A little-noticed provision buried in the Senate health reform bill’s 2,400 pages could have a dramatic impact on the ability of companies, medical centers and research institutions to perform medical research, especially on products for rare diseases and other currently unmet medical needs.

Specifically, the bill creates a new Cures Acceleration Network (CAN) within the U.S. National Institutes of Health (NIH) to accelerate development of “high need cures” (defined as a product that “is a priority to diagnose, mitigate, prevent, or treat harm from any disease or condition and for which the incentives of the commercial market are unlikely to result in its adequate or timely development”). The bill authorizes $500 million for grants, contracts and awards.

Potential grantees include: public or private research institutions, medical centers, biotechnology and pharmaceutical companies, patient advocacy groups, disease advocacy organizations and others.

The purpose of the CAN is to:

  • conduct and support basic and translational research
  • award grants and contracts to develop cures
  • reduce the barriers between laboratory discoveries and clinical trials for new therapies
  • facilitate review in the U.S. Food and Drug Administration (FDA) for the high need cures funded by the CAN, through activities that may include:
    • the facilitation of regular and ongoing communication with the FDA regarding the status of activities conducted under this section
    • ensuring that such activities are coordinated with the approval requirements of the FDA, with the goal of expediting the development and approval of countermeasures and products
    • connecting interested persons with additional technical assistance

Funds are designed to:

  • promote innovation in technologies supporting the advanced research and development, and production of high need cures, including through the development of medical products and behavioral therapies
  • accelerate the development of high need cures, including through the development of medical products, behavioral therapies and biomarkers that demonstrate the safety or effectiveness of medical products
  • help the award recipient establish protocols that comply with FDA standards and otherwise permit the recipient to meet regulatory requirements at all stages of development, manufacturing, review, approval and safety surveillance of a medical product

The legislation creates a board with 24 members to oversee the CAN and report to the NIH director. The board is required to be diverse and include representatives with expertise in basic research; drug development; private financing (recognized leaders in professional venture capital or private equity investing); disease advocacy groups; and others. Also included as ex officio members are representatives from government agencies such as NIH, HHS, AHRQ, VA, DoD and NSF.

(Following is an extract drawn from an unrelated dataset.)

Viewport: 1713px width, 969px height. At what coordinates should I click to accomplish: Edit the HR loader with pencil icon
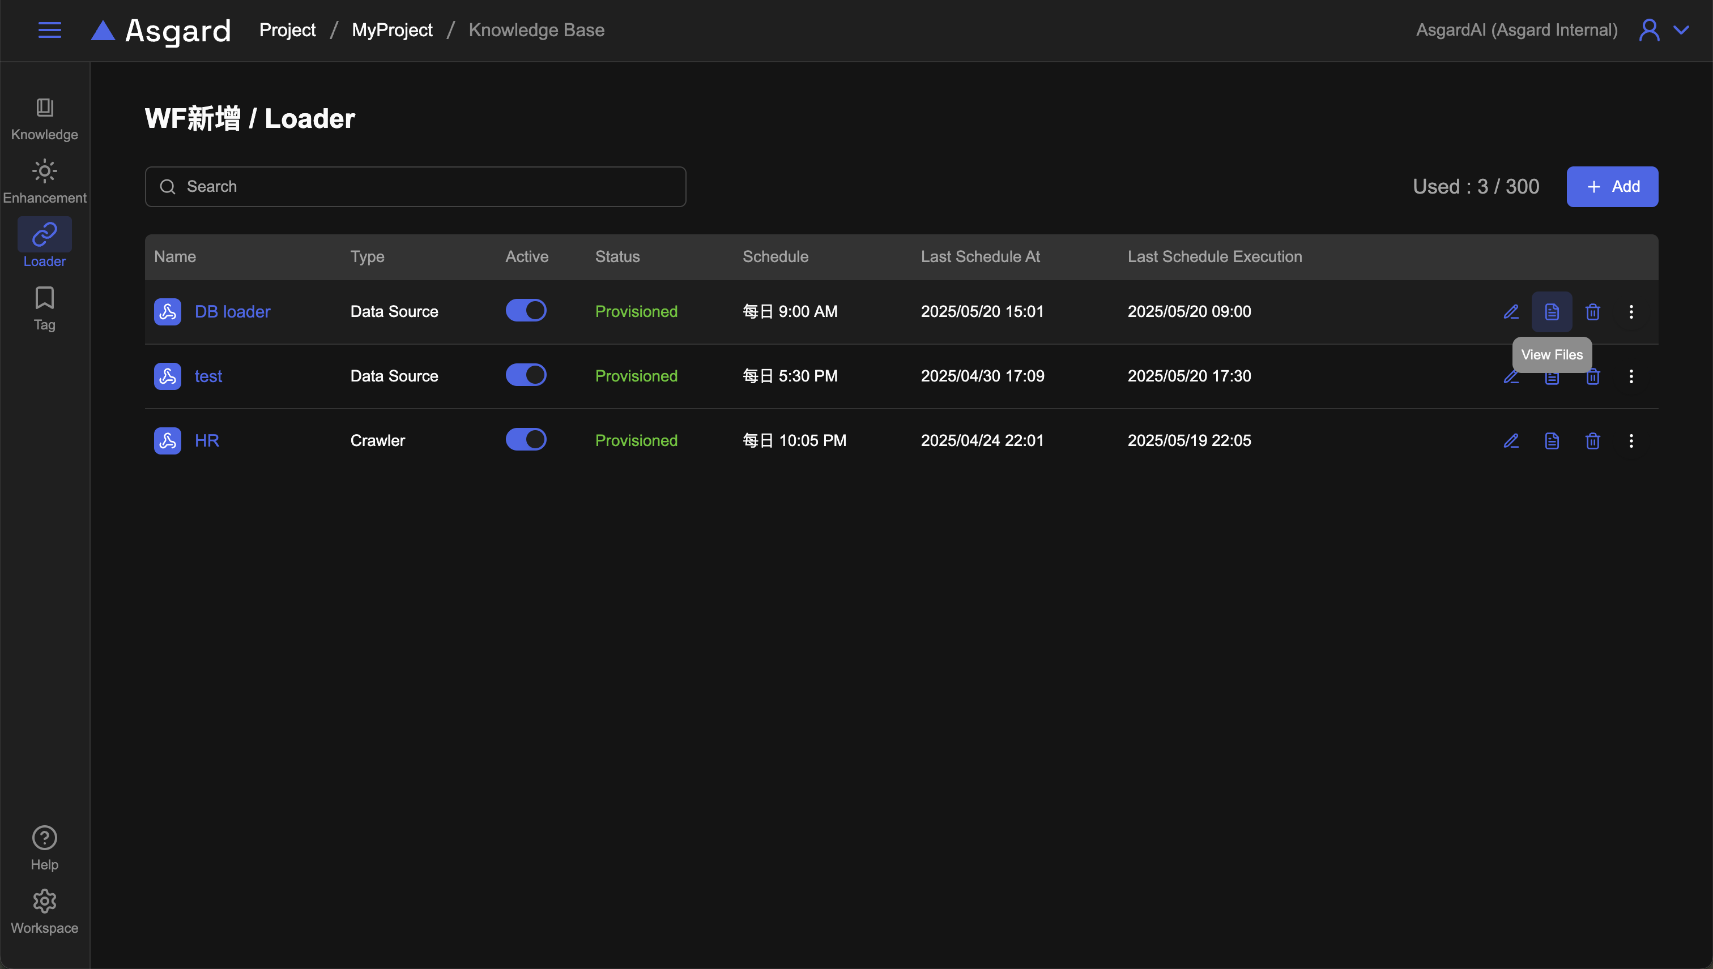click(1511, 441)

The board will advise and provide recommendations to the NIH director regarding grant awards, and submit reports identifying significant barriers to successful translation of basic science into clinical application. The NIH director is required to respond to the board’s recommendations, including the steps he will take to implement board suggestions.

The program is authorized for $500 million but the money will have to be provided through the annual appropriations process. According to the legislation, awards will be capped at $15 million for the first year of the award, but entities can apply for additional money in future years. The legislation creates several types of grants; one requires a grantee to provide matching funds of $1 for every $3 received from the federal government.